Write out the entries below exactly. End with the line that contains "Given: Click the US flag language icon".

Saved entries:
━━━━━━━━━━━━━━━━━━━━━━━━━━━━━━

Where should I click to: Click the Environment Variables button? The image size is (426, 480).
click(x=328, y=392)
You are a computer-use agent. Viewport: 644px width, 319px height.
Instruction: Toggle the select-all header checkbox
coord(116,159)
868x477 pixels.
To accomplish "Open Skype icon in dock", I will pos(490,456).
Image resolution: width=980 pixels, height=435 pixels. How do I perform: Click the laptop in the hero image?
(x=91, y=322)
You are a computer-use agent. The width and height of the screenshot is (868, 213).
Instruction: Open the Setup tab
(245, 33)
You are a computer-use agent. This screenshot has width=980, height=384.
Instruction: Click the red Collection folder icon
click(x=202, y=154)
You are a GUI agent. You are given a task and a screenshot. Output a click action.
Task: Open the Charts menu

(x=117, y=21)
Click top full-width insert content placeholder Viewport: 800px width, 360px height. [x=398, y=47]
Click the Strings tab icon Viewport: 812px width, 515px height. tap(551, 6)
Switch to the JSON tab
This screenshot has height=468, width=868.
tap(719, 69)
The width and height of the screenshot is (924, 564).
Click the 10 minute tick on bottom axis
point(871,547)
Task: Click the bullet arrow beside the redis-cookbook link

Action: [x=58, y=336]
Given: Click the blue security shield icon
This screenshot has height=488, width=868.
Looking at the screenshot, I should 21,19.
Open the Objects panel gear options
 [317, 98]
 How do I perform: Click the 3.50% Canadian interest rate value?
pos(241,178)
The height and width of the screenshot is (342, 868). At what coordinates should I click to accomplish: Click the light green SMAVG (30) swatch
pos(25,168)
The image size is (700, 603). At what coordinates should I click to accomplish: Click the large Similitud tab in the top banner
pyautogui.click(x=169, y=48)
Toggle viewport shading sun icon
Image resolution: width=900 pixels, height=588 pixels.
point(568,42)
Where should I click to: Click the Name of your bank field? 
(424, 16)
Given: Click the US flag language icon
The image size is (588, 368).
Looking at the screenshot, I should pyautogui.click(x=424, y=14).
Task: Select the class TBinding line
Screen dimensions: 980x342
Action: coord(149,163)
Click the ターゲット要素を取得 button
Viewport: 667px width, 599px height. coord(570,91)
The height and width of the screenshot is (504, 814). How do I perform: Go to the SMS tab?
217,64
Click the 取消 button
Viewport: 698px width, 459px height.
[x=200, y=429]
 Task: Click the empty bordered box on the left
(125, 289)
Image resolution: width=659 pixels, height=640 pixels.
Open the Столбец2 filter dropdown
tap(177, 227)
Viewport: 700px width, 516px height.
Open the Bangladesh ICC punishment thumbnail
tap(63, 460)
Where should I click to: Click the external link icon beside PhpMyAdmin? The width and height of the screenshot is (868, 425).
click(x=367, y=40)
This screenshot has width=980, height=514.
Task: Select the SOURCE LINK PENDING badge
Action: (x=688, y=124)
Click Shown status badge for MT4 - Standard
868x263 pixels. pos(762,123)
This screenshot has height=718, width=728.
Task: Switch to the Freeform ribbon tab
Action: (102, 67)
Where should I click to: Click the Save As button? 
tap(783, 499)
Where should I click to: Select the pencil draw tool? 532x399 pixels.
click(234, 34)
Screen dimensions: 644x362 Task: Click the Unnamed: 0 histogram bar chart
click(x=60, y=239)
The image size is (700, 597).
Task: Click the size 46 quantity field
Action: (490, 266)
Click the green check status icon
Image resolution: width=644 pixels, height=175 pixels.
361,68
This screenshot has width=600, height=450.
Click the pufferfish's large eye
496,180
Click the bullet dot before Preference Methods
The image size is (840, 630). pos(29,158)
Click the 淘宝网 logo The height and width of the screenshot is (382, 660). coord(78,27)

━━━━━━━━━━━━━━━━━━━━━━━━━━━━━━

_Exercise response_
Where should I click to: Click the Environment Variables button? The image size is (426, 480).
click(x=328, y=392)
You are a computer-use agent. Viewport: 644px width, 319px height.
Instruction: Toggle the select-all header checkbox
coord(116,159)
868x477 pixels.
To accomplish "Open Skype icon in dock", I will pos(490,456).
Image resolution: width=980 pixels, height=435 pixels. How do I perform: Click the laptop in the hero image?
(x=91, y=322)
You are a computer-use agent. The width and height of the screenshot is (868, 213).
Instruction: Open the Setup tab
(245, 33)
You are a computer-use agent. This screenshot has width=980, height=384.
Instruction: Click the red Collection folder icon
click(x=202, y=154)
You are a GUI agent. You are given a task and a screenshot. Output a click action.
Task: Open the Charts menu

(x=117, y=21)
Click top full-width insert content placeholder Viewport: 800px width, 360px height. [x=398, y=47]
Click the Strings tab icon Viewport: 812px width, 515px height. tap(551, 6)
Switch to the JSON tab
This screenshot has height=468, width=868.
tap(719, 69)
The width and height of the screenshot is (924, 564).
Click the 10 minute tick on bottom axis
point(871,547)
Task: Click the bullet arrow beside the redis-cookbook link

Action: [x=58, y=336]
Given: Click the blue security shield icon
This screenshot has height=488, width=868.
Looking at the screenshot, I should 21,19.
Open the Objects panel gear options
 [317, 98]
 How do I perform: Click the 3.50% Canadian interest rate value?
pos(241,178)
The height and width of the screenshot is (342, 868). At what coordinates should I click to accomplish: Click the light green SMAVG (30) swatch
pos(25,168)
The image size is (700, 603). At what coordinates should I click to accomplish: Click the large Similitud tab in the top banner
pyautogui.click(x=169, y=48)
Toggle viewport shading sun icon
Image resolution: width=900 pixels, height=588 pixels.
point(568,42)
Where should I click to: Click the Name of your bank field? 
(424, 16)
Given: Click the US flag language icon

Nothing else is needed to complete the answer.